Recuerdo que esa mañana salí a dar clases en Manhattan mucho más temprano de lo que usualmente lo hacía por una razón que –anterior a ese fogonazo de Historia que nos alcanzó a todos hacia las nueve de la mañana de aquel 11 de septiembre del 2001- ahora se me escapa. Que me asomé como siempre a dejar el niño en el apartamento de al lado donde lo cuidaba una familia cubana –villareños y testigos de Jehová por más señas- y ya la noticia de que un avión había impactado contra una de las torres gemelas estaba en la pantalla del televisor. Todavía no era “el primer avión”. Todavía podíamos refugiarnos en la idea de que se trataba de un accidente. Nada que me impidiera llegar a Nueva York y dar mis clases. Y mucho menos parar en seco a una ciudad que nunca ha sabido cómo detenerse. José Martí, cronista distante de una ciudad que negaba su utopía emersoniana de relación armónica con la naturaleza, había consignado su admiración por el modo en que los neoyorkinos enfrentaron una tempestad de nieve de 1888 que habría bastado para paralizar a cualquier otra urbe durante semanas. Por eso, aunque era septiembre y un avión no tiene mucho en común con una tempestad, bajé las escaleras recordando el tono épico en que un antiguo exiliado de los trópicos evocara a Nueva York bajo la nieve.
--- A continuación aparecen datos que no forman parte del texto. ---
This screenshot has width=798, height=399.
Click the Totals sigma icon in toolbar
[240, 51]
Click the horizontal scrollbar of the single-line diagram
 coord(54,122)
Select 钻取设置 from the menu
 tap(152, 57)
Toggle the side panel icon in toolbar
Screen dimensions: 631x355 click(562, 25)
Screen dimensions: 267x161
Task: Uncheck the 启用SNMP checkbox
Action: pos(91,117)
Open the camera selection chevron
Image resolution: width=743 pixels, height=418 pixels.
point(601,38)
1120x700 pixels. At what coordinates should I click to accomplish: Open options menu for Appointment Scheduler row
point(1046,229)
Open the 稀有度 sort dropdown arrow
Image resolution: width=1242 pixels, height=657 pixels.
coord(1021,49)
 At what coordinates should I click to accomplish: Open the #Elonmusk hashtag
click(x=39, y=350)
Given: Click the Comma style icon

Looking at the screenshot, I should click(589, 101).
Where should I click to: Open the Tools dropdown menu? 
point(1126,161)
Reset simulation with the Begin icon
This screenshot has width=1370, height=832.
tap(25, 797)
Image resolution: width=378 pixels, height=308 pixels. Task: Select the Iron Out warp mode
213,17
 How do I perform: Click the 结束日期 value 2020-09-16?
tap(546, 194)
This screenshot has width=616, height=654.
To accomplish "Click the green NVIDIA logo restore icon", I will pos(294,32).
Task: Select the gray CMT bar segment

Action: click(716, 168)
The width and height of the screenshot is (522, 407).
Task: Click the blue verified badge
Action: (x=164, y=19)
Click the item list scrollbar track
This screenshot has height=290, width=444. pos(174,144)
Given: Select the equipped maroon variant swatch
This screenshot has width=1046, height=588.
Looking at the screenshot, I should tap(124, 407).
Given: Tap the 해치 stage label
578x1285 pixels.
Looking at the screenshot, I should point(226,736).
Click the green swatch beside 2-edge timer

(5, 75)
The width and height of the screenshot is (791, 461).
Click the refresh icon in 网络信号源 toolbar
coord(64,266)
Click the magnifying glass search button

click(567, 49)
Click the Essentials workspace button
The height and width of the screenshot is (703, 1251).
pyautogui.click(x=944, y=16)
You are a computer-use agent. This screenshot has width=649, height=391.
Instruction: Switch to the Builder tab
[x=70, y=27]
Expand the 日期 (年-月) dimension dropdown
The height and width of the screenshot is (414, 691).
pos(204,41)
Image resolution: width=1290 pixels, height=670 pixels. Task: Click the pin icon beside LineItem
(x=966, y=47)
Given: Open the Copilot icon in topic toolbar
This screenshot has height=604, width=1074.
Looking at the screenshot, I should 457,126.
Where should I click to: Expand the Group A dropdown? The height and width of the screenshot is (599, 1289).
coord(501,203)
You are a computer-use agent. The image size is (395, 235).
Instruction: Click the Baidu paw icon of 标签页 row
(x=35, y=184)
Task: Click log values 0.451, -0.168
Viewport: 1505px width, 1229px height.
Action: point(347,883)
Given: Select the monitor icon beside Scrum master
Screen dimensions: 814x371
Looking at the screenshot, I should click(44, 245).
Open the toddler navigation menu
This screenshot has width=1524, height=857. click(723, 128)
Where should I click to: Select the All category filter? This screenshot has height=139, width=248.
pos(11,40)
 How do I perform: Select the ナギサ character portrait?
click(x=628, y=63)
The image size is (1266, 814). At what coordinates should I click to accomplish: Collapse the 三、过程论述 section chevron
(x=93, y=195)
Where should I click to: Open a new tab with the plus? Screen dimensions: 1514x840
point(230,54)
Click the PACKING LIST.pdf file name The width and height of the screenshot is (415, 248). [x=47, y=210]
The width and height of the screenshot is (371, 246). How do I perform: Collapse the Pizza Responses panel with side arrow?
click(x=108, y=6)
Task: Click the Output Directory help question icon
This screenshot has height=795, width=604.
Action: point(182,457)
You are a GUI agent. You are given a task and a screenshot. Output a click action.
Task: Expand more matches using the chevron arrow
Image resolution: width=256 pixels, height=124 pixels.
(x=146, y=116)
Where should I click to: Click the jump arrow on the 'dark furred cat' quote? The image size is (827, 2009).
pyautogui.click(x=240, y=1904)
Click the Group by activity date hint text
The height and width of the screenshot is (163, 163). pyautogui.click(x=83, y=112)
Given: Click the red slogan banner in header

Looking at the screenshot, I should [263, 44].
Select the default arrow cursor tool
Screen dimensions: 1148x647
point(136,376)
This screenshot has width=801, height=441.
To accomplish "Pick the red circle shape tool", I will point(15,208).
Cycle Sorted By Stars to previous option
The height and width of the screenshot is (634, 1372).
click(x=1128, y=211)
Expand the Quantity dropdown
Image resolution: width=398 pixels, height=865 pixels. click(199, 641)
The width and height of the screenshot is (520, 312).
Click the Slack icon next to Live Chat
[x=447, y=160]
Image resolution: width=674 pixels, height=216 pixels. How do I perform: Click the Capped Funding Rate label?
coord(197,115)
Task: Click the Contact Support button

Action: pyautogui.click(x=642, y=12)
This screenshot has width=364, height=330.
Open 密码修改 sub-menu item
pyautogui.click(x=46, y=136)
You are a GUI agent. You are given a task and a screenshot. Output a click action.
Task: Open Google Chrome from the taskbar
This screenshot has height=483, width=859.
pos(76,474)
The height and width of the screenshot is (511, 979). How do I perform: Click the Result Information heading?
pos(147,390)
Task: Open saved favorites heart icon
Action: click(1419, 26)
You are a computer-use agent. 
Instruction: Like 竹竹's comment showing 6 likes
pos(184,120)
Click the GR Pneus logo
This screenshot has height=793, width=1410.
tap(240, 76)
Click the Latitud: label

Salí del edificio y caminé rumbo a la parada. A mitad del recorrido me detuve a tomarme un café en la bodega de siempre. Otra vez en la pantalla del televisor aparecía uno de los dos edificios más altos de la ciudad agonizando, desangrándose en una espesa columna de humo. Pensé que era el mismo de antes pero alguien dijo que era un segundo avión, que se había estrellado contra la torre contigua a la primera. Como al resto de la humanidad no me cupo duda de que era un atentado pero entonces tampoco me pasó por la cabeza que eso impediría que llegase a la ciudad a dar mis clases. No hay nada que detenga a Nueva York. Algo así debí haberme dicho. Y seguí camino a la parada.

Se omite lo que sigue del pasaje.